The administration called it the Financial Stability Plan, abandoning the old TARP, or Troubled Asset Relief Program. And while it may have a new name, investors were also quick to point out a whole new set of problems.
Besides worrying the plan is too light on details, Wall Street seemed concerned it does not solve the problem of how to get the soured mortgage-backed assets off banks' books — the heart of the crisis.
Asked about the negative investor response, President Obama told ABC News that Wall Street "is hoping for an easy out on this thing, and there is no easy out."
For now, the Obama administration says it does not need more than the second $350 billion chunk of the bailout fund, but it concedes that may change.
"We are going to have to adapt our program as conditions change. We will have to try things we never tried before," Geithner said. "We will make mistakes. We will go throughout periods in which things get worse and progress is uneven or interrupted."

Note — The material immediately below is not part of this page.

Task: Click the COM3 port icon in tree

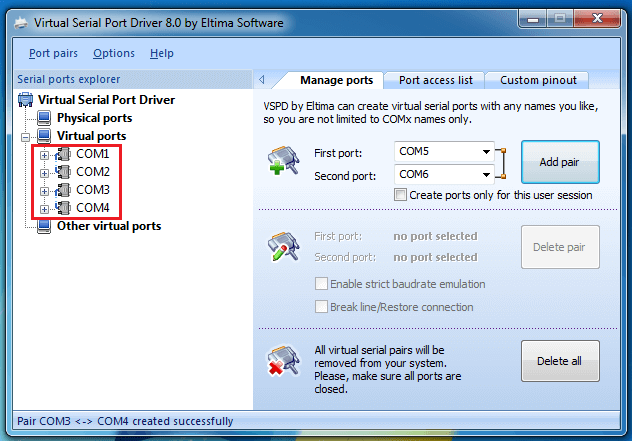Action: [x=64, y=190]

The new approach aims to use both public and private cash to buy soured assets off the books of the banks. But the plan provides almost no detail on how the assets would be priced — only that it would be left to the private sector. Pricing the bad assets is key, in part because pricing them too low would force banks to take devastating writedowns.
It's far from clear that the government approach, using federal loans to entice private buyers to take the soured assets, will work.
"Most fund managers see these assets and don't want to touch them," said Christopher Whalen, managing director of Institutional Risk Analytics. "They can't sell them."
The government will also use some of the bailout cash to try to kick-start as much as $1 trillion in lending — hoping that getting the private market for bundled loans humming again will unlock credit in the rest of the economy.
Geithner also wants to put all banks with more than $100 billion in assets through a "stress test" to determine whether they can handle the losses that could come from an extended economic downturn.
But details on that part of the plan were sketchy, too, and some observers worried that the process would be messy. It also raises legal questions about what would happen to banks that refuse to participate.
"Let's say they do a stress test and conclude that a bank is insolvent. The bank could say, 'No, that's not the case and we're going to challenge you,' " banking analyst Bert Ely said. "There's a potential for a lot of litigation."